Im September 2018 hatte die Polizei den von Klimaschutzaktivisten besetzten Wald geräumt. Der Hambacher Forst liegt am Rande eines Braunkohle-Tagebaus und sollte damals gerodet werden. Die CDU-geführte NRW-Landesregierung hatte die Stadt Kerpen und den Kreis Düren angewiesen, die von Braunkohlegegnern errichteten Baumhäuser zu räumen. Begründet wurde dies mit Brandschutz.

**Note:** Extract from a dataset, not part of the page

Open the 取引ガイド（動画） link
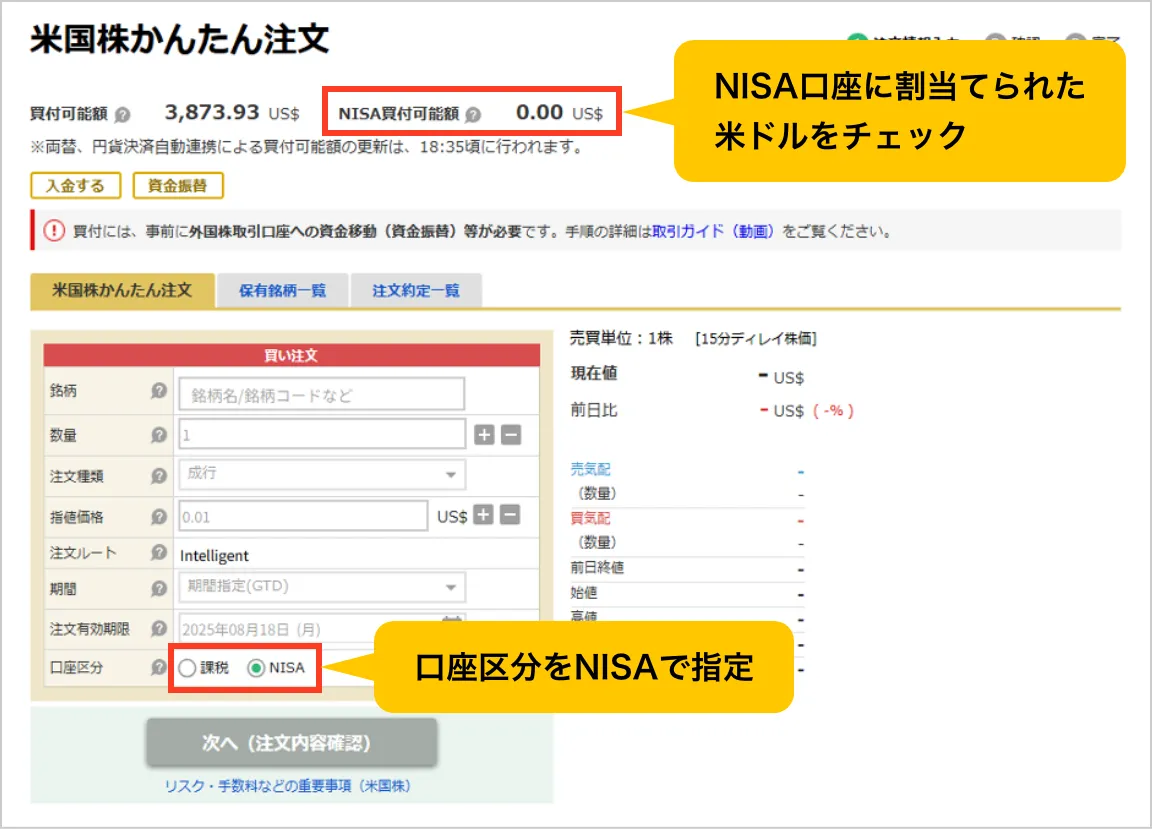click(x=713, y=231)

Im September dieses Jahres stellte aber das Verwaltungsgericht Köln fest, dass die Brandschutz-Begründung damals nur vorgeschoben gewesen sei. Die Räumung sei damit rechtswidrig gewesen.

Die Stadt Kerpen wollte diese Entscheidung zunächst anfechten und beantragte die Zulassung einer Berufung beim Oberverwaltungsgericht in Münster. Am Dienstagabend votierte der Kerpener Stadtrat jedoch mit knapper Mehrheit dafür, darauf zu verzichten, also keine Berufung zu beantragen.

Doch jetzt sieht die Lage wieder anders aus: "Der Landrat des Rhein-Erft-Kreises als Aufsichtsbehörde ist vom Ministerium aufgefordert worden, der Kolpingstadt Kerpen die Weisung zu erteilen, dass die Kolpingstadt Kerpen den Antrag auf Berufung nicht zurücknimmt - entgegen dem Ratsbeschluss, den wir diese Woche Dienstag hatten", sagte ein Sprecher der Stadt Kerpen. Der Fall solle also doch vor das Oberverwaltungsgericht kommen.

Bauministerin Ina Scharrenbach, aus deren Haus die Anweisung kommt, gehört der CDU an. Sie hatte wie der inzwischen zurückgetretene Ministerpräsident Armin Laschet (auch CDU) immer wieder bestritten, dass andere Gründe als der Brandschutz die entscheidende Rolle bei der Räumung gespielt hätten.

Die Grünen-Politikerin Antje Grothus kritisierte das Vorgehen von Scharrenbach scharf: "Dass die Landesregierung den demokratischen Beschluss des Kerpener Stadtrats per Anweisung übertrumpfen will, ist ungeheuerlich", teilte sie am Donnerstag mit. "Anstatt einzugestehen, dass die Räumung des Hambacher Waldes illegal war, heizt sie den Konflikt erneut an." Der Vorsitzende der Kerpener Grünen, Marcel Richard, warf der Landesregierung vor, den demokratisch herbeigeführten Beschluss der Bürgervertretung nicht ernst zu nehmen. Dies widerspreche jeglichem Demokratieverständnis.

Eine Sprecherin des Oberverwaltungsgerichts wies darauf hin, dass die Stadt Kerpen spätestens bis zum 15. November eine Begründung für ihren Antrag auf Zulassung der Berufung nachliefern müsse. Wenn dies nicht geschehe, sei das Verfahren zuende.

Das Bauministerium in Düsseldorf nahm zu dem ganzen Komplex einschließlich des Vorwurfs, eine demokratische Entscheidung zu übergehen, lediglich wie folgt Stellung: "Das Ministerium für Heimat, Kommunales, Bau und Gleichstellung bestätigt, dass eine Weisung an den Bürgermeister der Stadt Kerpen erteilt wurde. Inhaltlich geht es um die rechtliche Bewertung des Einsatzes im Hambacher Forst."